For what its worth, I support most of what the ACLU does, except a few things: the lack of effectual support of privacy and voting rights (political gerrymandering is legal but racial not?) and the soggy position on the 2nd amendment. Could it be you're muddling criminal activity with the rights of citizens and giving up part of the Bill of Rights? Consider this: Should we support criminals who pretend to be immigrants? No. Should we support legal immigrants? Yes. Should we support criminal who use guns? No. Should we support legal gun ownership? Yes. (I'm thinking you should say yes, ACLU, but you are weak ) Why do you not defend that right the same as 1st amendment rights? I am also against school terrorists. Innocent people die in crimes and we need to address that., its terrible. Many more die in wars ,in cars, in drug abuse. I understand that there is an argument for some regulation, but why do you not argue for rights of gun ownership? I guess it depends on where you live. Some don't care if you are stopped in a religious practice, some don't care if you cant use a cell phone or internet that is not filtered. Some don't care if a normal person needs a gun.

Natty C

Background checks violate the First Amendment because they compel the electorate to speak and to provide information about themselves in order to require a gun.

Background checks violate the Fifth Amendment because they compel the electorate to provide evidence against themselves in order to require a gun.

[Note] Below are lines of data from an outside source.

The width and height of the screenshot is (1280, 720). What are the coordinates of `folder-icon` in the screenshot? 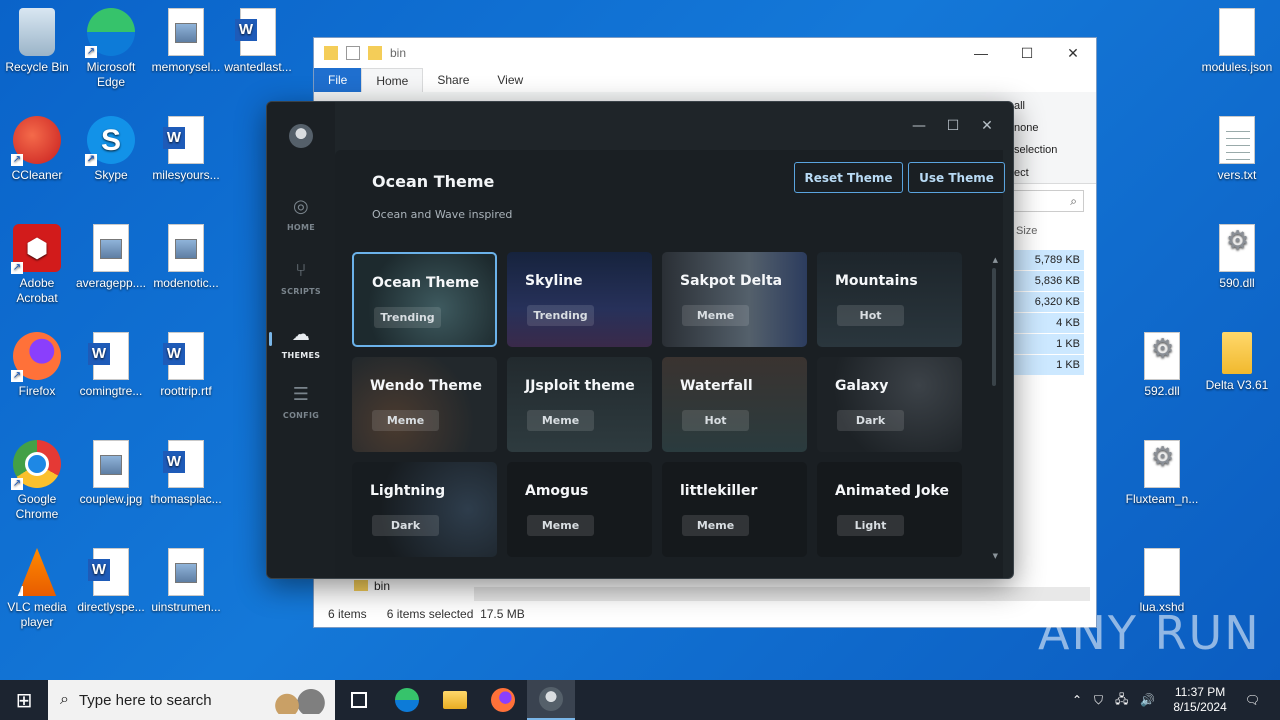 It's located at (1237, 353).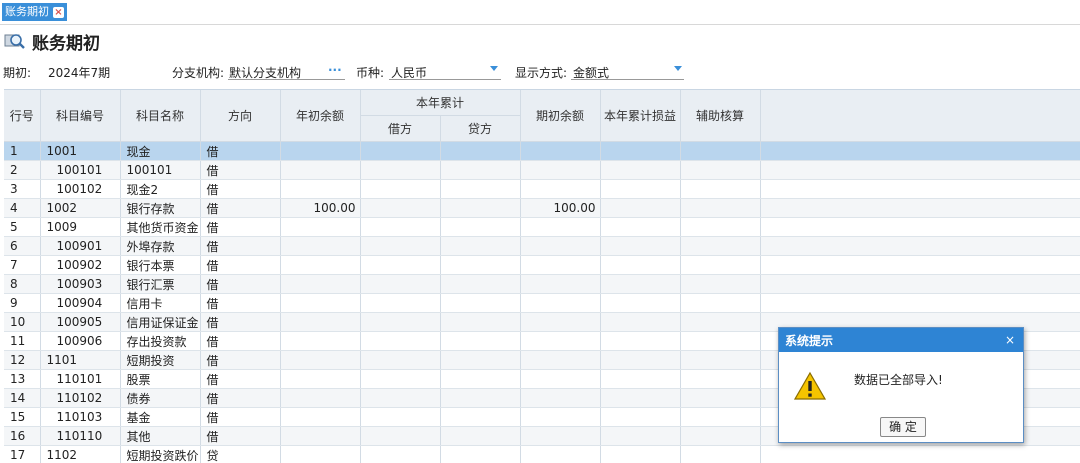 This screenshot has width=1080, height=463. Describe the element at coordinates (80, 322) in the screenshot. I see `cell-code: 100905` at that location.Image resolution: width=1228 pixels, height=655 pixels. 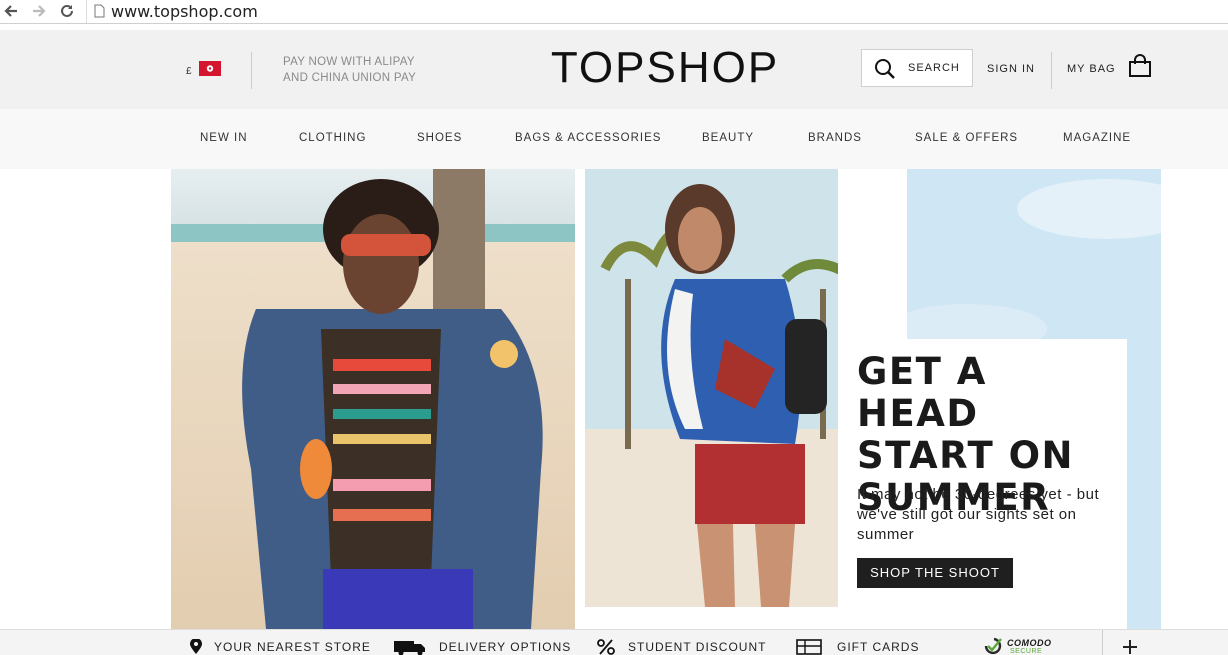 I want to click on shop-the-shoot-button: SHOP THE SHOOT, so click(x=935, y=573).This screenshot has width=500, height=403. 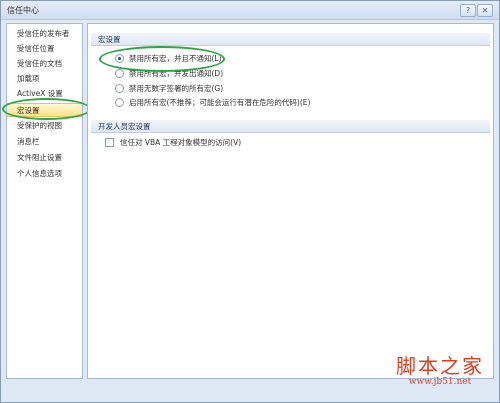 I want to click on window-title: 信任中心, so click(x=23, y=10).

Background checks also violate the Tenth Amendment because the requirement to provide this information is not somthing that is specifically stated as a power of the federal government in the constitution.

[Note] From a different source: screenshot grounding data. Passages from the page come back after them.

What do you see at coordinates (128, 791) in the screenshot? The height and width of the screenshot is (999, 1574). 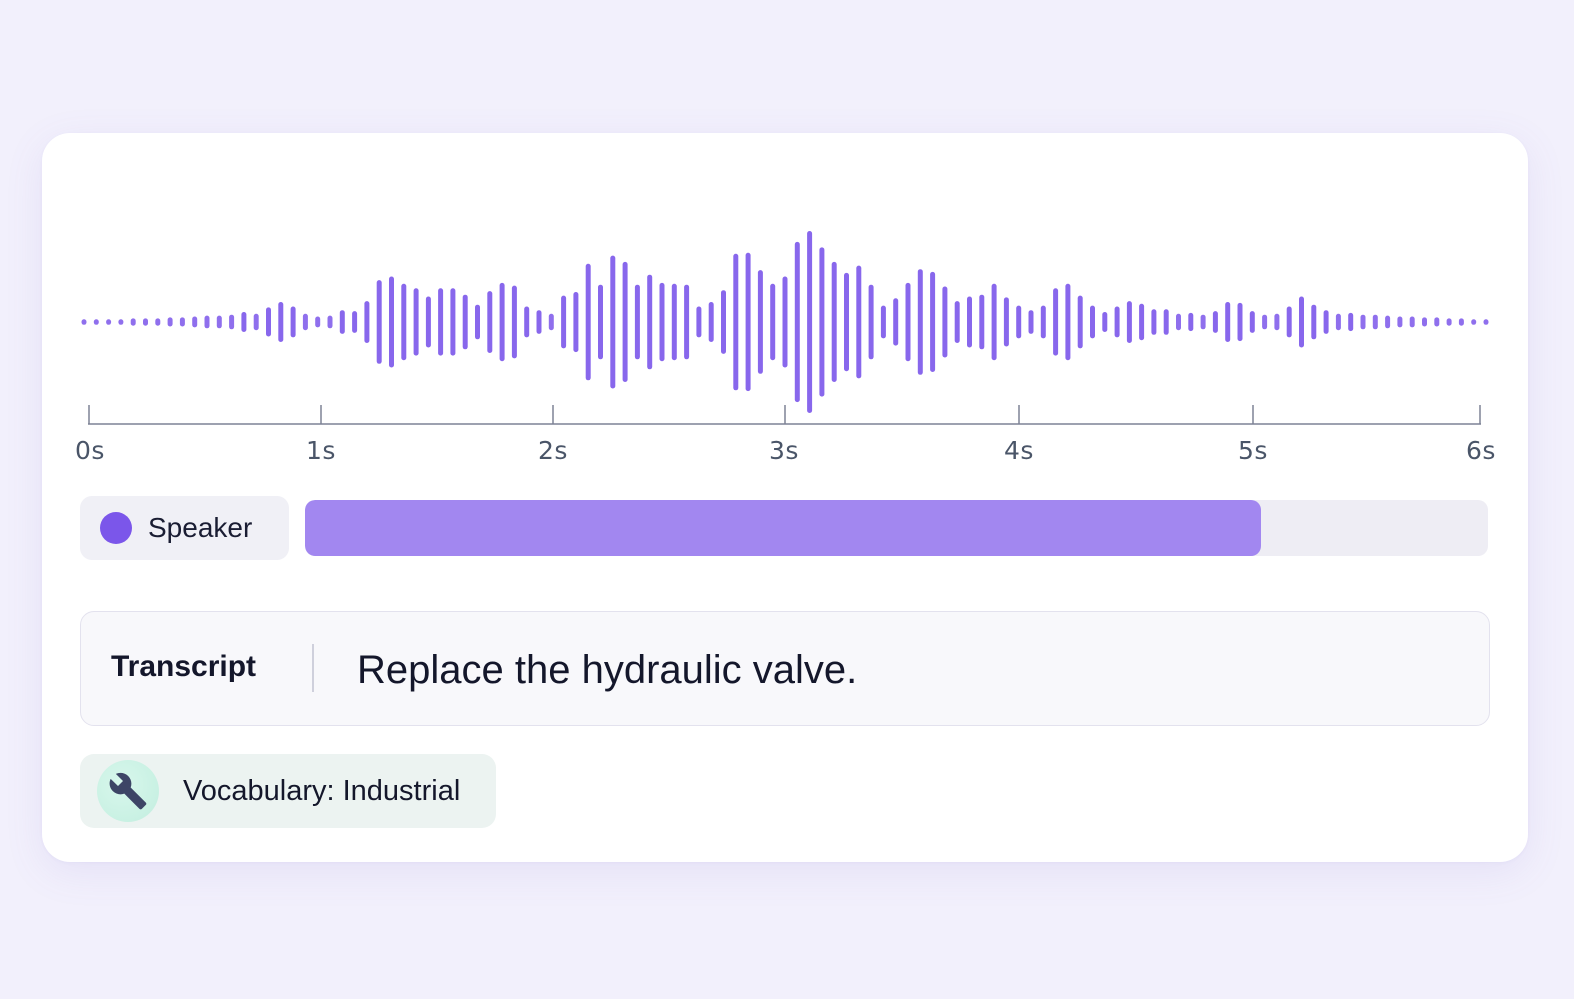 I see `wrench-icon` at bounding box center [128, 791].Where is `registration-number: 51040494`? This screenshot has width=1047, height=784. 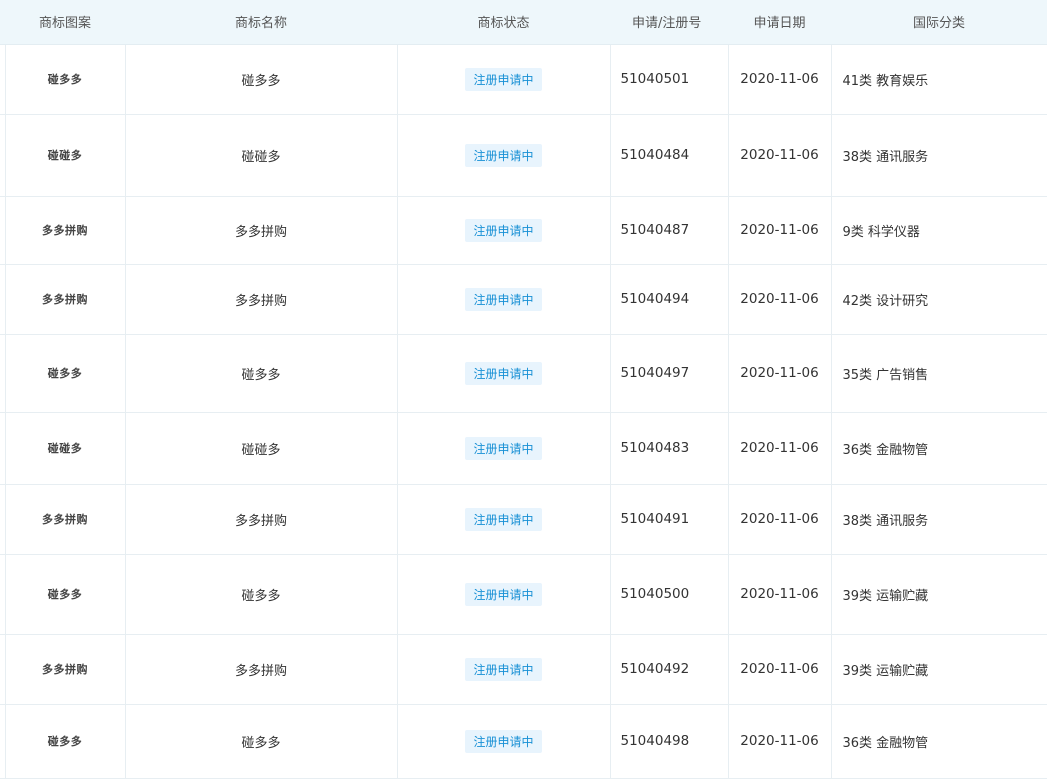
registration-number: 51040494 is located at coordinates (670, 300).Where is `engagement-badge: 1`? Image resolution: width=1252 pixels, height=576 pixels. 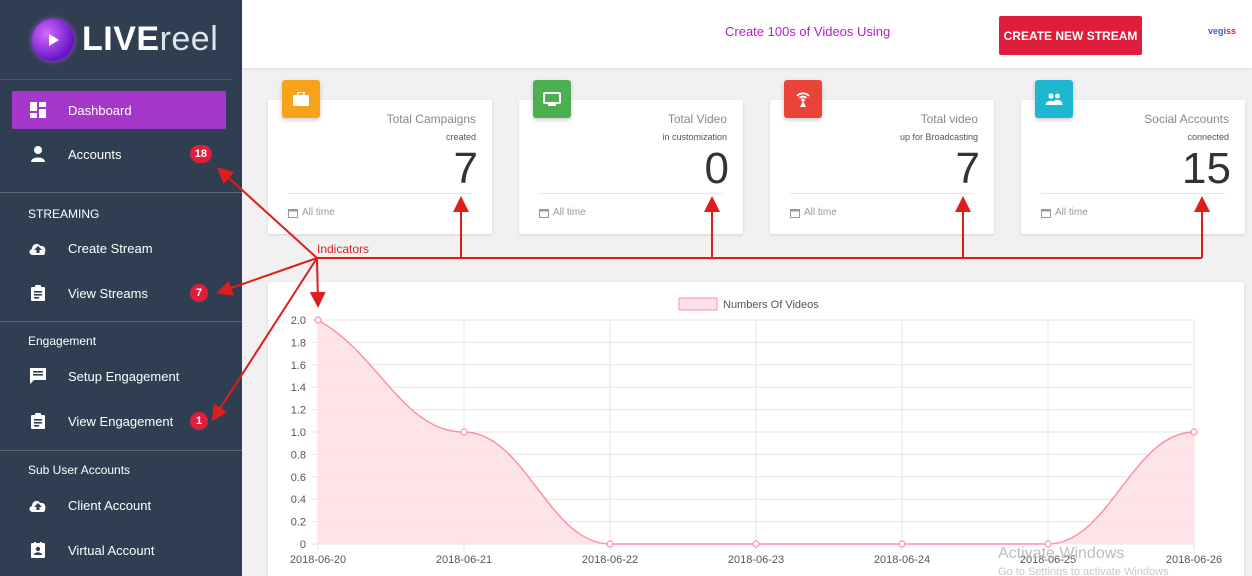 engagement-badge: 1 is located at coordinates (199, 421).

One might that the States would have this power under the 10th but even they have their own Second Amendments.

The rest of the author's thoughts reflect the idea that the Individual should be compelled at the barrel of a government gun to relinquish his or her Constitution in order to placate the personal fears and feelings of other Individuals and groups of Individuals, and this is human nature. Man is a mixture of good and evil.

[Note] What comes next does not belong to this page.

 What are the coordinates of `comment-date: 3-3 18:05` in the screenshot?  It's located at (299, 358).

Society has a moral problem. Laws can't resolve an anti-moral society. Society has to resolve its own moral problem and this will in turn reflect on the laws.

Education is paramount in times such as these. Carpe diem!

Olddude

"If...if...We didn't love freedom enough. Nad even more-we had no awareness of the situation....We purely and simply deserved everything that happened afterward." Aleksander Solzhenitsyn

Stay informed. Watch for the subtle concessions. Protect your rights. All of them Stay armed.

Anonymous

Constitution- "Congress shall make no law respecting an establishment of religion, or prohibiting the free exercise thereof; or abridging the freedom of speech, or of the press; or the right of the people peaceably to assemble, and to petition the Government for a redress of grievances"
ACLU- "these rights are clear cut and undeniable. We shall defend them to the very end!"

Constitution- "A well regulated Militia, being necessary to the security of a free State, the right of the people to keep and bear Arms, shall not be infringed."
ACLU- "Well, we're okay with the government infringing on what arms you're allowed to bear, infringing on where you can bear them, infringing on how you bear them and infringing on why you would want to bear arms, we just take issue with the government infringing on who can bear arms, cuz that's, like, you know, uhh, like discrimination.. and stuff"
Well played ACLU. Well played.

Anonymous

I didn't know the ACLU supported gun control, i guess they ignore shall not be infringed.

M. Tabor

I am terminating my support. A right is not a right if you can lay down so many legal pre-requisites and fee's it becomes impossible to practice without breaking the law or going bankrupt. the UBC law as written is a civil liberties nightmare that turns firearm ownership into a cash cow for the state.